The decision to reinstate Molefe without the observations of the report having been conclusively dealt with, was “tone deaf to the South African public’s absolute exasperation and anger” over matters of corruptions, Kodwa said.

The ANC would be seeking a meeting with Public Enterprises Minister Lynne Brown over the move.

South African’s woke up on Friday morning to the news that Molefe will be making an audacious return to power utility Eskom after he resigned under a cloud.

His return was confirmed by board spokesperson Khulani Qoma in an interview with Radio702, who said Molefe would return to work on Monday.

The Organisation Against Tax Abuse (Outa) will be considering whether there is room to take legal action over the move, according to its energy spokesperson Ted Blom.

“Government is between a rock and a hard place over the nuclear programme,” said Blom.

But Molefe was its greatest advocate he argued, so it was “unsurprising” that he was now headed back to Eskom when these plans faced serious headwinds.

State ambitions to build 9 600 megawatts of nuclear power, spearheaded by Eskom, were recently dealt a major blow by a high court decision.

Molefe resigned as chief executive after being named in the public protector’s State of Capture report.

In her report, which recommended a judicial commission of inquiry into her findings, former public protector Thuli Madonsela noted the extensive communications of Molefe with members of the Gupta family or executives in Gupta linked companies.
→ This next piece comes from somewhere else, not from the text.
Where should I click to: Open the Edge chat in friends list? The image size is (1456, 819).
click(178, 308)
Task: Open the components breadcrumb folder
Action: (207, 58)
This was at a time when the Gupta-linked company Tegeta was in the process of negotiating the purchase of Optimum Coal Holdings and its Optimum Coal Mine, which supplies Eskom with coal.

Revelations included that Molefe had been taking and making calls to Gupta family members and Gupta company executives at this pivotal time – including 44 calls to Ajay Gupta, while Molefe was placed in the Saxonwold area 19 times through cellular phone records.

After his tearful resignation late last year, Molefe has been cooling his heels as a member of parliament.
But on Friday morning Parliament announced Molefe’s resignation, effective from Sunday.

Other political parties have also weighed in, with the Inkatha Freedom Party calling the development an example of “janus-faced duplicity”.

Narend Singh, the IFP spokesperson on public enterprises, said Molefe’s past had left him compromised and Brown herself had called for a commission of inquiry into the parastal’s dubious relations Tegeta, which had not complied with any of Eskom’s supply chain management principles.

Ahead of the recent cabinet reshuffle, Molefe was widely believed to have been in line for the post of finance minister.

But when president Jacob Zuma finally did drop the axe, it was Malusi Gigaba who was handed the post.

At the time of his resignation, Molefe denied any wrongdoing and said he was leaving in the interests of corporate governance.

Neither Qoma, nor Colin Cruywagen, Brown’s spokesperson were immediately available for comment.